→ **TASK OBJECTIVE**
Please reproduce the data below exactly, from the first line through the line containing "Click the Shank", and leave every later line out.

(Extracted records)
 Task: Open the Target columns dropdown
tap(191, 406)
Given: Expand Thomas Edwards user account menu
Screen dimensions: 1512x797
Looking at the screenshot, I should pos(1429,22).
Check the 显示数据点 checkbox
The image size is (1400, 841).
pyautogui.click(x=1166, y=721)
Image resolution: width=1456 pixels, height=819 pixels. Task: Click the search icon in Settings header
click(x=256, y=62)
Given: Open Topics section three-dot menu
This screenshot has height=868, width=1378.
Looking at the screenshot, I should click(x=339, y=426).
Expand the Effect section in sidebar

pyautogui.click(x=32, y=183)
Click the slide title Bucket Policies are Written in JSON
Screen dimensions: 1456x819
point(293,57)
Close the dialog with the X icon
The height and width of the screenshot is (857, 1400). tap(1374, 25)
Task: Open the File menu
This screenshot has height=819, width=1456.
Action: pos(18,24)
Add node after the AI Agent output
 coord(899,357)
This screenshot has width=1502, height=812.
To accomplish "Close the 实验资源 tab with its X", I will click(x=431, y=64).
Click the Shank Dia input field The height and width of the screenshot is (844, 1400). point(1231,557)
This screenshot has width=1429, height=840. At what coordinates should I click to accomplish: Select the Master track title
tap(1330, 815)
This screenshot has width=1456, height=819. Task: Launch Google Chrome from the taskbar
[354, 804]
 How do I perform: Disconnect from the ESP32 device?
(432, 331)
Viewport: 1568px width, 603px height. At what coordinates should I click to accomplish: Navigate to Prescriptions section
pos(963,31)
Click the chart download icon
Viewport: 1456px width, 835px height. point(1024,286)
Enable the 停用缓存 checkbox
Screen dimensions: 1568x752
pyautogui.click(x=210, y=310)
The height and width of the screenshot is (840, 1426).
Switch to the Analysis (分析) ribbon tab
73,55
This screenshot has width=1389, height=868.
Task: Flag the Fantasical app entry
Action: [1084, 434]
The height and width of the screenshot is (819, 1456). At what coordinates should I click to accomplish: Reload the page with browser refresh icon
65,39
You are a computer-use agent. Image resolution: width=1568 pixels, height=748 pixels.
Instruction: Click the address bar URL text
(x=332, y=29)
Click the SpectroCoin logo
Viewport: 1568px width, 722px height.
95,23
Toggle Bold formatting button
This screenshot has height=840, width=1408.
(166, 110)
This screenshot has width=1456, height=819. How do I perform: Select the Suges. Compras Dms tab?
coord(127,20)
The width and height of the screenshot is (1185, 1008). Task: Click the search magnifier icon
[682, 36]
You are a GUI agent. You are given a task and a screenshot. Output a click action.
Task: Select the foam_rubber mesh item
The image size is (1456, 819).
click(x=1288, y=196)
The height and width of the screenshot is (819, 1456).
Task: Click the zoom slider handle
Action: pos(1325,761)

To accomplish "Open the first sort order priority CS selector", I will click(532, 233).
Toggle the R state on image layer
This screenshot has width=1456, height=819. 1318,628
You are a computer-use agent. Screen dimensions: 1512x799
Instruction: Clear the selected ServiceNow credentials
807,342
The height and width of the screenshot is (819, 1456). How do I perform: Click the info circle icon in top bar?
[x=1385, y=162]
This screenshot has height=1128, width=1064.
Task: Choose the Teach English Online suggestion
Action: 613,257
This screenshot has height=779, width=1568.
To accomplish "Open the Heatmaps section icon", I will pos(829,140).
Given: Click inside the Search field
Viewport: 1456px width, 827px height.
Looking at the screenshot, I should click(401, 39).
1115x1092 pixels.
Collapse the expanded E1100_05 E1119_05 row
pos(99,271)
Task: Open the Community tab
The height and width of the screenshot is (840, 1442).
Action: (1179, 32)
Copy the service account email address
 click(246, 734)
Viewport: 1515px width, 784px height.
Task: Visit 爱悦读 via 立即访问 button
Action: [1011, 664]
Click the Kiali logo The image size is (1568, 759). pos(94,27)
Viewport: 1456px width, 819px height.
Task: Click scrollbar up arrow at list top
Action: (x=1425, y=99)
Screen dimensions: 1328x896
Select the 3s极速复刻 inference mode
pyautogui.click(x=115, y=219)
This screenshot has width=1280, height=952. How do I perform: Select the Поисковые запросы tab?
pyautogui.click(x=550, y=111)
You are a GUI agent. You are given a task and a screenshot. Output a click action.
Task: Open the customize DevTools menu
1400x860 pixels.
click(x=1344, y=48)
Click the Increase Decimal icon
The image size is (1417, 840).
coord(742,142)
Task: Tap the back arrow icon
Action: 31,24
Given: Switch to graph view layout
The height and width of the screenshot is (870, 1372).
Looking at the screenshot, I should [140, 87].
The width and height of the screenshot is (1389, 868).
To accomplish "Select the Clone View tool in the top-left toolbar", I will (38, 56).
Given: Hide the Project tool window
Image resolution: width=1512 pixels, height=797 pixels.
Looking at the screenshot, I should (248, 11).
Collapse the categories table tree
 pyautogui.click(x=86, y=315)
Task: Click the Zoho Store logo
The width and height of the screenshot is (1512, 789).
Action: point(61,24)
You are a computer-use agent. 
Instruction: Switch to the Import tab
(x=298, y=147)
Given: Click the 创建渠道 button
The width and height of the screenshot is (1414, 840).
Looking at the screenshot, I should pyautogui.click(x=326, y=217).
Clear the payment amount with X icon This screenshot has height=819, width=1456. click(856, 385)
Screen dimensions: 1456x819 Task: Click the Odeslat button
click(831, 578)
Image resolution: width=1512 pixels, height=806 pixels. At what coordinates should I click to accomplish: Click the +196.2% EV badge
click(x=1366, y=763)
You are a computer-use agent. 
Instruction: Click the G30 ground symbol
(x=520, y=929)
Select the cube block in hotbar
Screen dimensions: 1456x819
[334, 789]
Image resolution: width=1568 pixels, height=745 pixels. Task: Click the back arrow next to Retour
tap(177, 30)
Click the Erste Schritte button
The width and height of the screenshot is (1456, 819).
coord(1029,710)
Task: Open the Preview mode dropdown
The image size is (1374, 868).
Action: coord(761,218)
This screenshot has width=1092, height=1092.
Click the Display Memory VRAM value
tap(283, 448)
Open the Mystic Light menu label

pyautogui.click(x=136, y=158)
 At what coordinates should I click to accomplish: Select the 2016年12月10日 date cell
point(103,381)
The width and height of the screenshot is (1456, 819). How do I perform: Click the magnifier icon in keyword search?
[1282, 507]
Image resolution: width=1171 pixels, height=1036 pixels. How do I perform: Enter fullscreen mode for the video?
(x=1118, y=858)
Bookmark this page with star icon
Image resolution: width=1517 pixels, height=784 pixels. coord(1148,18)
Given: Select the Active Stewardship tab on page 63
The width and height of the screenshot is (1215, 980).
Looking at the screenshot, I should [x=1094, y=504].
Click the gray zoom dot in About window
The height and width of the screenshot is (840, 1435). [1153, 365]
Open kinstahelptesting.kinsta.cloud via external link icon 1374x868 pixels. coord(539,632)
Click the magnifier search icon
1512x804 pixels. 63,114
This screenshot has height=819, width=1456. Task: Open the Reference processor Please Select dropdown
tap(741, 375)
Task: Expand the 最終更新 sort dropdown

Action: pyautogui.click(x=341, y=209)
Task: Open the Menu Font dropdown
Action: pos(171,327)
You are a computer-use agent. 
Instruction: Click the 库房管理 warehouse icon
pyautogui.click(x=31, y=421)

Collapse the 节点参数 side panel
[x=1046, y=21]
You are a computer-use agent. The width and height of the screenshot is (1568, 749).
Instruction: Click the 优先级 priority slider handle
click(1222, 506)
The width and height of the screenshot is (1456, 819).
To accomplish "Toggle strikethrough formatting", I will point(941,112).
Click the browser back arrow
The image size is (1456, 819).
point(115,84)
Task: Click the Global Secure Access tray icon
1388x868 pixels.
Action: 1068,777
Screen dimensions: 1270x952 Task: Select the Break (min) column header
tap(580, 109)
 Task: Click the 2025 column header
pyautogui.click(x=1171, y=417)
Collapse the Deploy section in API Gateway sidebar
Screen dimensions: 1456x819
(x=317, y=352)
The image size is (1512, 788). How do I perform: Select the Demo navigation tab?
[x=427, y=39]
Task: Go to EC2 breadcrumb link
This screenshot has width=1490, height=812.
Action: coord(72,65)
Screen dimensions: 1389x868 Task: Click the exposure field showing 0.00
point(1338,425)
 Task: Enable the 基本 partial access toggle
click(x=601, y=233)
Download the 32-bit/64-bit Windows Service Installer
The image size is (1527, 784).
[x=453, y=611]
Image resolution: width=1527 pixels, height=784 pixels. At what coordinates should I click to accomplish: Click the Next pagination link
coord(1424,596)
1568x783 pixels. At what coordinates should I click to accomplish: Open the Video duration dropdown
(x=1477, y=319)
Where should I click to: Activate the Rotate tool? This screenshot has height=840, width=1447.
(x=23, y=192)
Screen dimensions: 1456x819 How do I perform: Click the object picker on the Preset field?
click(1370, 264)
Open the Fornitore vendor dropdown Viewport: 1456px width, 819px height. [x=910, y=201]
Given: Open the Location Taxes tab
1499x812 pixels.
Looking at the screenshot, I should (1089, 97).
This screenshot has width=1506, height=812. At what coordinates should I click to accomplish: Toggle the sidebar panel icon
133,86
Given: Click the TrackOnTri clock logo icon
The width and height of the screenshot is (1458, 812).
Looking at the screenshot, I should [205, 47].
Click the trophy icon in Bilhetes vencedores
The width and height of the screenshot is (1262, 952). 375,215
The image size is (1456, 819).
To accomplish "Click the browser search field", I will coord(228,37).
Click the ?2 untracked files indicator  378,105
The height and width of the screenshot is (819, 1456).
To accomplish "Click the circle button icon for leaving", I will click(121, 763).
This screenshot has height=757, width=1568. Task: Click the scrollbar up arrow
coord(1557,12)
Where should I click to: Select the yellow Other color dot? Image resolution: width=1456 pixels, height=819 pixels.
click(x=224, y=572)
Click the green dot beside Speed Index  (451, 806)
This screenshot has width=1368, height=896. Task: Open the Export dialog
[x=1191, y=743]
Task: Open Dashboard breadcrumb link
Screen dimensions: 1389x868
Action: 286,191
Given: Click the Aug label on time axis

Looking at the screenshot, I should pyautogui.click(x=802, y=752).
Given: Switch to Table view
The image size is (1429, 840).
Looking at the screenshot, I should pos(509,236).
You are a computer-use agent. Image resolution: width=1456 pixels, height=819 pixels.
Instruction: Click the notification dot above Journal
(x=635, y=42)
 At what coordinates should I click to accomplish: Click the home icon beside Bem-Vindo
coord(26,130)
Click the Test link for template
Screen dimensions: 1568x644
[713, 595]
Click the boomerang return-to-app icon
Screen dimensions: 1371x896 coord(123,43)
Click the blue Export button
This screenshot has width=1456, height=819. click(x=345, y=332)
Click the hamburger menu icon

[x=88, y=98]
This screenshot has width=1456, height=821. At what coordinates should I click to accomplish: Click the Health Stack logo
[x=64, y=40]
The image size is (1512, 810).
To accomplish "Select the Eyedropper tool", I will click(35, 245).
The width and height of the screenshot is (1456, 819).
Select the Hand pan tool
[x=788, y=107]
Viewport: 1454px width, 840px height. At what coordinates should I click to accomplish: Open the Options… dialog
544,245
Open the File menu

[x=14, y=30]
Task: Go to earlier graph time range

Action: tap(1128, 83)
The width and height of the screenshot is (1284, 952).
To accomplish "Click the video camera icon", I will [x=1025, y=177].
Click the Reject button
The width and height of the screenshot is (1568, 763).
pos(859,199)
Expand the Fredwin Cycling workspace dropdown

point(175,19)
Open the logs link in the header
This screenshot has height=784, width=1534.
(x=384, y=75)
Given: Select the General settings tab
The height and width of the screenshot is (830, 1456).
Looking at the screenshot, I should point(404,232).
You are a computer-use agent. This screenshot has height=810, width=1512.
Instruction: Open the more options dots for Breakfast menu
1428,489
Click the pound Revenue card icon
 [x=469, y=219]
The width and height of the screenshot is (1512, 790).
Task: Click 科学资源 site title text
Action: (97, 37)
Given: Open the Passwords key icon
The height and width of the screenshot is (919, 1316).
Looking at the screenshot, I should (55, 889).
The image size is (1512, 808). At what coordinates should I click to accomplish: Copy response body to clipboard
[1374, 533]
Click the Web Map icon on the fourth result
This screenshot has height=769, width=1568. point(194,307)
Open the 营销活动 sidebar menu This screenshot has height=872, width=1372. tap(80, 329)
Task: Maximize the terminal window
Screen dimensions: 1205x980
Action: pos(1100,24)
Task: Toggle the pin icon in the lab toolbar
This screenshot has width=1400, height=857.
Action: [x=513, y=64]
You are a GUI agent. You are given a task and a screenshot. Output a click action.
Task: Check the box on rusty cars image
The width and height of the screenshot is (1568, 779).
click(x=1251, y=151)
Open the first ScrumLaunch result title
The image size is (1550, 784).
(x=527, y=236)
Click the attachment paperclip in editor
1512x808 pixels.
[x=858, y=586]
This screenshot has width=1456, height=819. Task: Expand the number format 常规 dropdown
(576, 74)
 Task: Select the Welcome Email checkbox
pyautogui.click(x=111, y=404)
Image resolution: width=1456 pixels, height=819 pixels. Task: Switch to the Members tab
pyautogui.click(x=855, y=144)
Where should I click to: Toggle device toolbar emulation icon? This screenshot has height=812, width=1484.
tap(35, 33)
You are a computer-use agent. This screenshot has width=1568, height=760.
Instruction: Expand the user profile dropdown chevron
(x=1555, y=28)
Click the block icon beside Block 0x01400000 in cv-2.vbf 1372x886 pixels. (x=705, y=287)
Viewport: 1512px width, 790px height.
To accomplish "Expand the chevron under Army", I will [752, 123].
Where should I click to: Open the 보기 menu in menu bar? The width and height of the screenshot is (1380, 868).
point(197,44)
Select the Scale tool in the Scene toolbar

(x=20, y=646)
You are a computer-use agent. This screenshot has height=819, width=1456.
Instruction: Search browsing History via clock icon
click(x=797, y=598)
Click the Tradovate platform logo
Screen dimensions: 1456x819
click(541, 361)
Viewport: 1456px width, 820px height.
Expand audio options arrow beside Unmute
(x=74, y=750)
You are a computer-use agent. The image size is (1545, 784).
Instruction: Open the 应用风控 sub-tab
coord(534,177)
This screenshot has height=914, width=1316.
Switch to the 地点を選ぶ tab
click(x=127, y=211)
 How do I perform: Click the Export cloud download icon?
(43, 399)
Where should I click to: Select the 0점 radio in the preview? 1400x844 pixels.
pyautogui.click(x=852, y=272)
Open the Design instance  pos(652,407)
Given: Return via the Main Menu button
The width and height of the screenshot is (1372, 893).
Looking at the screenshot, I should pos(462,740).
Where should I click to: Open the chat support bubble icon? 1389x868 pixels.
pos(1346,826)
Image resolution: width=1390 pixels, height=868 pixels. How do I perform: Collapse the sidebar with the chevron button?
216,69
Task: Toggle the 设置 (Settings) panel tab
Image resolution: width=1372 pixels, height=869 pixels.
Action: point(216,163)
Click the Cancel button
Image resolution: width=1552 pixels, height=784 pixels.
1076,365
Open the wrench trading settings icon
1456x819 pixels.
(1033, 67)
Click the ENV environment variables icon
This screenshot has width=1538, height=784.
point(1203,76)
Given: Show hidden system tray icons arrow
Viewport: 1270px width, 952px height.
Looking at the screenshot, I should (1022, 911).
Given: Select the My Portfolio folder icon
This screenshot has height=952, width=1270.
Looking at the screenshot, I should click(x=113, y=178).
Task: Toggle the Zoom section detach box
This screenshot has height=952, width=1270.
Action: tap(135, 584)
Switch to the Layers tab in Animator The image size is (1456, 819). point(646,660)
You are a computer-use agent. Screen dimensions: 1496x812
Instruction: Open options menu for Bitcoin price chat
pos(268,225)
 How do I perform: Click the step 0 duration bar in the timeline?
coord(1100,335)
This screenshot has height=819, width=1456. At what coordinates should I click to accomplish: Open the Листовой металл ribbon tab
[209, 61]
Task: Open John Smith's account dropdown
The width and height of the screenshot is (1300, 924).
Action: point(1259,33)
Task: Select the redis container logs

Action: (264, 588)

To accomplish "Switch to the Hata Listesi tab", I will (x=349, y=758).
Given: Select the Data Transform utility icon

→ **YOUR SOLUTION**
 Task: Open the Target columns dropdown
tap(191, 406)
Given: Expand Thomas Edwards user account menu
Screen dimensions: 1512x797
Looking at the screenshot, I should pos(1429,22).
Check the 显示数据点 checkbox
The image size is (1400, 841).
pyautogui.click(x=1166, y=721)
Image resolution: width=1456 pixels, height=819 pixels. Task: Click the search icon in Settings header
click(x=256, y=62)
Given: Open Topics section three-dot menu
This screenshot has height=868, width=1378.
Looking at the screenshot, I should click(x=339, y=426).
Expand the Effect section in sidebar

pyautogui.click(x=32, y=183)
Click the slide title Bucket Policies are Written in JSON
Screen dimensions: 1456x819
point(293,57)
Close the dialog with the X icon
The height and width of the screenshot is (857, 1400). tap(1374, 25)
Task: Open the File menu
This screenshot has height=819, width=1456.
Action: pos(18,24)
Add node after the AI Agent output
 coord(899,357)
This screenshot has width=1502, height=812.
To accomplish "Close the 实验资源 tab with its X", I will click(x=431, y=64).
Click the Shank Dia input field The height and width of the screenshot is (844, 1400). point(1231,557)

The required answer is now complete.